Activity: Repeat every line of the data exactly, but not the pictures.

Supplied records:
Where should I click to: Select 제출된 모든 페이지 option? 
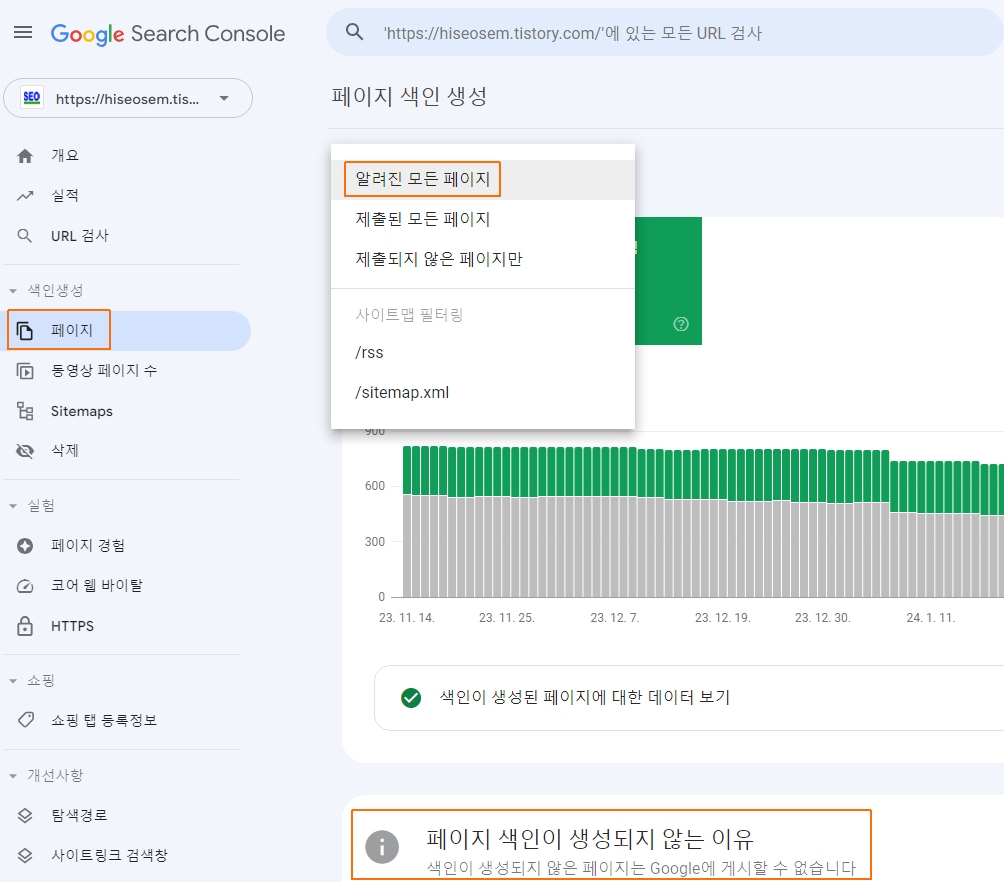pos(423,219)
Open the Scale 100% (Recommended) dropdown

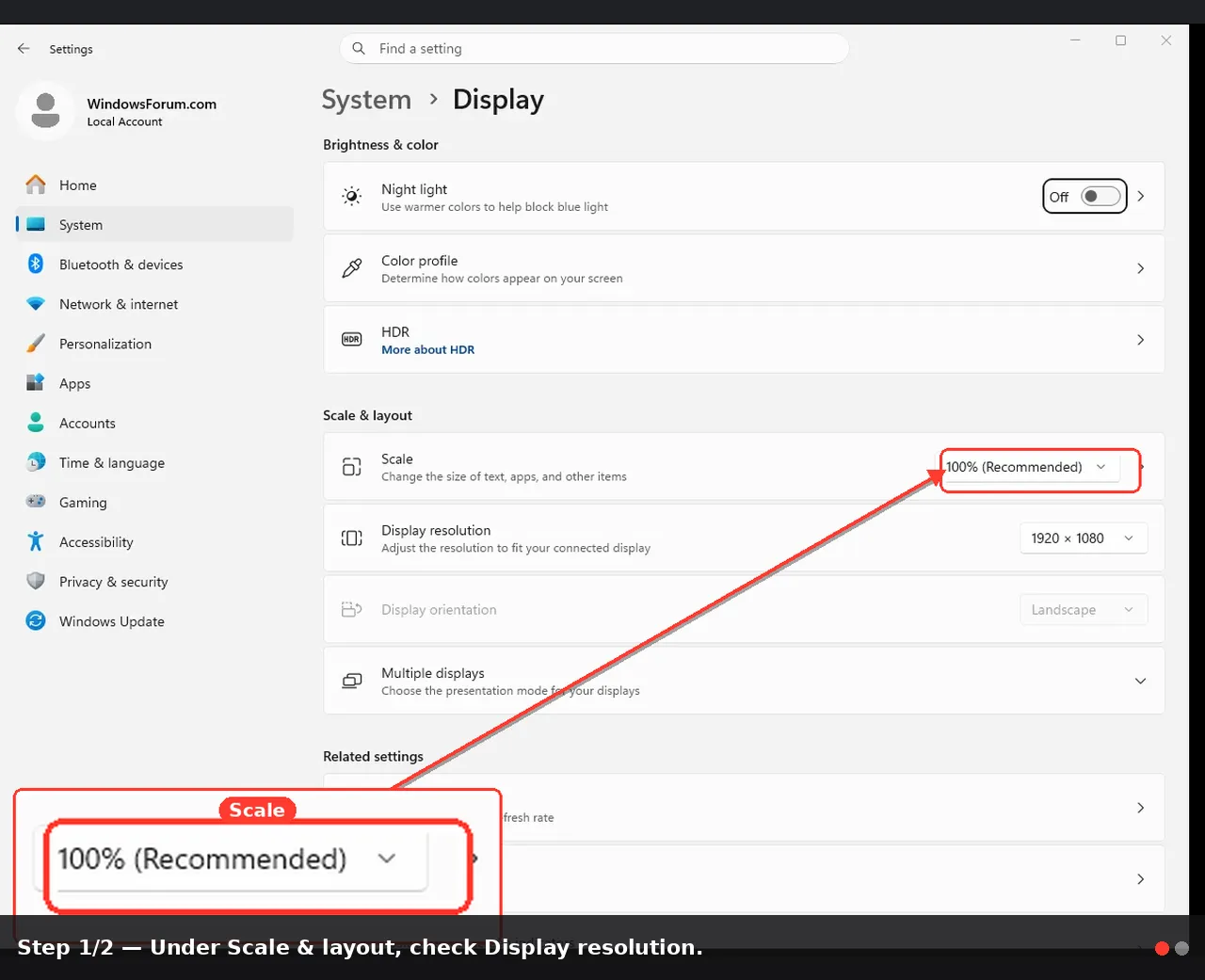[1031, 467]
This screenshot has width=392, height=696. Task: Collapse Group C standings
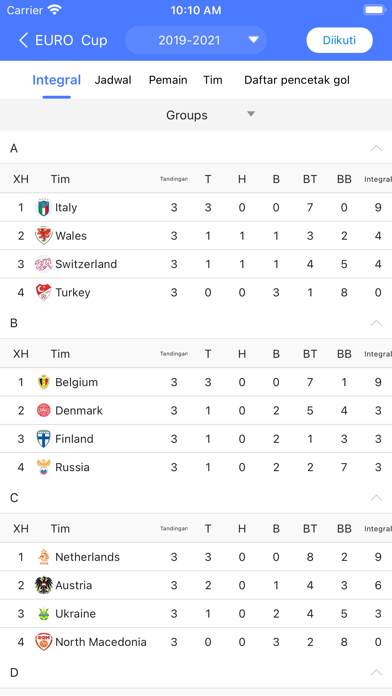tap(376, 498)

Worked solution:
Where should I click to: Select 제출된 모든 페이지 option? 
pos(423,219)
Open the Scale 100% (Recommended) dropdown

[1031, 467]
This screenshot has width=392, height=696. Task: Collapse Group C standings
tap(376, 498)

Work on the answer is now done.